Le premier n’est autre que la convention, dite convention Porter (du nom de son principal auteur), qui a été signée à la Haye en 1907.11 Appelée à limiter l’emploi de la force pour le recouvrement de dettes contractuelles, elle paraît, à première vue, réaliser un progrès incontestable et elle le fait peut-être à l’égard d’États sur le territoire desquels l’administration d’une justice impartiale n’est pas absolument garantie. Mais, avec raison, la Suisse a refusé d’y adhérer,12 car – et c’est ce qui la rend dangereuse – elle ouvre la voie à la tendance des grandes Puissances de s’ingérer, en faveur de leurs ressortissants, dans l’administration de la justice rendue sur le territoire d’autres États.

Certes, la Suisse a pu faire observer, sans risquer d’être contredite, que, pour elle, la convention Porter était sans objet; et le crédit dont elle jouit la dispensait de toute autre justification. Mais ce n’est pas seulement comme créanciers de l’État, c’est dans nombre d’autres situations que des étrangers peuvent être appelés à se présenter en qualité de justiciables devant nos tribunaux. Et c’est ici le lieu de mentionner le second des faits annoncés tout-à-l’heure.

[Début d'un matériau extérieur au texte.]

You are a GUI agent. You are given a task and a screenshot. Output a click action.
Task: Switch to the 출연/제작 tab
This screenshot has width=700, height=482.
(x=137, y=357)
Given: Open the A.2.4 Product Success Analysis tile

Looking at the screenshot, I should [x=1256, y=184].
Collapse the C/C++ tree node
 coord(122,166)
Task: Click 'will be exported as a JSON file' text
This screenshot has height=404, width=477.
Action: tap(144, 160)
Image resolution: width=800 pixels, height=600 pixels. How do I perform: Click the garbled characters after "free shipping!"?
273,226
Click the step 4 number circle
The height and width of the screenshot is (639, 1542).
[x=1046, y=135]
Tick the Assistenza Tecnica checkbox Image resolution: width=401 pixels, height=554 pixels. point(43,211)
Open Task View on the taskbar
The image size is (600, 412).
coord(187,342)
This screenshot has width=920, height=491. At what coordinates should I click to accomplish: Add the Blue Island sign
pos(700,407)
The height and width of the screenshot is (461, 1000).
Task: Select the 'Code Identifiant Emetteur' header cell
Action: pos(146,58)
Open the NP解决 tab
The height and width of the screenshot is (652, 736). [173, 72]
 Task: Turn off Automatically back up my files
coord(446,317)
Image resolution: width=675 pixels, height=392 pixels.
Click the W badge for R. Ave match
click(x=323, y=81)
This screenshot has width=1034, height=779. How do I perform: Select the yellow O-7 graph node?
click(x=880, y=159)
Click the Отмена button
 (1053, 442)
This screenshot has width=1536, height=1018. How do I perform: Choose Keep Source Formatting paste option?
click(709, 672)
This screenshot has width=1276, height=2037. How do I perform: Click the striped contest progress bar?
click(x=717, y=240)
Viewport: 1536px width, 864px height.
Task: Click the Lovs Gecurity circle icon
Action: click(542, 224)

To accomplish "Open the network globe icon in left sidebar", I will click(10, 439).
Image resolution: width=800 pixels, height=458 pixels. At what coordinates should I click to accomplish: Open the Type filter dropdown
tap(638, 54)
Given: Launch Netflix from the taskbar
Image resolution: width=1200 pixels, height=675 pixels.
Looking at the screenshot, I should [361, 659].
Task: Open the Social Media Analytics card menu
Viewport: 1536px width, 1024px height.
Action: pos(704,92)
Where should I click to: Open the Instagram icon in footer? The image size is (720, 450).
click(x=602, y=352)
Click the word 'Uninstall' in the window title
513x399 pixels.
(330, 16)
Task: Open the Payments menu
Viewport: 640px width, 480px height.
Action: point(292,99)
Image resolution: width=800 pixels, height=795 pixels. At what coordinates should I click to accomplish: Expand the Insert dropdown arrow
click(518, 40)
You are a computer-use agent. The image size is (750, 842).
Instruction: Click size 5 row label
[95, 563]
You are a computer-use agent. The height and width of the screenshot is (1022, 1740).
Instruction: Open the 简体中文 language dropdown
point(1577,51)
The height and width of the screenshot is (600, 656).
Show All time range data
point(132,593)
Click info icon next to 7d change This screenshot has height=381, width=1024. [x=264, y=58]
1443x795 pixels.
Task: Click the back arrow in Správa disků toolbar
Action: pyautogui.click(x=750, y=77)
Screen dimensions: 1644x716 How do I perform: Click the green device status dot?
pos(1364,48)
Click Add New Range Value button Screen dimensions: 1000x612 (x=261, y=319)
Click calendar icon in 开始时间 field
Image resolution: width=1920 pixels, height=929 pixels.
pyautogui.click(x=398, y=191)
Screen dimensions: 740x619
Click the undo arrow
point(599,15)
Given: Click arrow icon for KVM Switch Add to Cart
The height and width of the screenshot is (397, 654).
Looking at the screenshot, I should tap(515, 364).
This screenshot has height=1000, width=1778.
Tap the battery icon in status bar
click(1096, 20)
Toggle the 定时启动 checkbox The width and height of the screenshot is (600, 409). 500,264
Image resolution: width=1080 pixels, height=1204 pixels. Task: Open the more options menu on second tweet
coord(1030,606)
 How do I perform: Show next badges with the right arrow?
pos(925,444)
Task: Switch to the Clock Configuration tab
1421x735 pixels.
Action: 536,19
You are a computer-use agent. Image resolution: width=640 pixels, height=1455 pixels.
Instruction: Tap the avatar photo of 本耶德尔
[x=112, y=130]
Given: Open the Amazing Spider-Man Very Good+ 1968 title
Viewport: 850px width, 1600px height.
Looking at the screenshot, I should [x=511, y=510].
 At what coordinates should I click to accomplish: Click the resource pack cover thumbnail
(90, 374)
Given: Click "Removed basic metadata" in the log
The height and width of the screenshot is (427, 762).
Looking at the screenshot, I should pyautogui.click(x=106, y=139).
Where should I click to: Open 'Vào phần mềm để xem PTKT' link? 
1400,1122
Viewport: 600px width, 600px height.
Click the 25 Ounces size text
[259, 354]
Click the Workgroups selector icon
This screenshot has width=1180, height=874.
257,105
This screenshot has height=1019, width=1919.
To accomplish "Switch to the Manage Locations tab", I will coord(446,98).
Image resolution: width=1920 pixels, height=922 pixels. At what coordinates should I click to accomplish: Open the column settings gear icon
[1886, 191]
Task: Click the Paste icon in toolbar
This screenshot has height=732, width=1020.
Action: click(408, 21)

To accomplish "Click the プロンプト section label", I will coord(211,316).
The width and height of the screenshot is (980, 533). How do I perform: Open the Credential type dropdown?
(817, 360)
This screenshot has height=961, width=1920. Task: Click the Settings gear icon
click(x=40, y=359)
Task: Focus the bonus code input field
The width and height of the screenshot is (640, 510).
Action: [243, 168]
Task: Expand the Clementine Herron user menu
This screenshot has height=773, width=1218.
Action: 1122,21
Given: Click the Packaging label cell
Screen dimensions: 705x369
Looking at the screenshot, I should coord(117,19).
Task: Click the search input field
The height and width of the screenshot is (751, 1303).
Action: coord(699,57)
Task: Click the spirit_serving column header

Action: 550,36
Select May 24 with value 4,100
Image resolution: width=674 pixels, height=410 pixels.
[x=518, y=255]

On sait que l’Allemagne a repoussé ce que le baron Marschall de Bieberstein a appelé le système mondial pour l’organisation de l’arbitrage obligatoire. (Message du Cons. Féd., pages 25 et suiv.).13 Mais il n’en résulte pas que ce pays soit hostile à la constitution d’une Cour de justice internationale permanente. Il ne s’est opposé ni à la proposition des États-Unis sur ce point, ni au vœu inséré de ce chef dans l’acte final de la Conférence. Et je tiens du 2me. délégué allemand, Mr. le Conseiller intime Kriege, que son désir serait de voir établir une Cour de cassation internationale, à laquelle un État pourrait déférer les jugements définitifs rendus en pays étranger à l’égard de ses ressortissants, sinon en toutes matières, du moins dans tous les cas appelant l’application de conventions internationales.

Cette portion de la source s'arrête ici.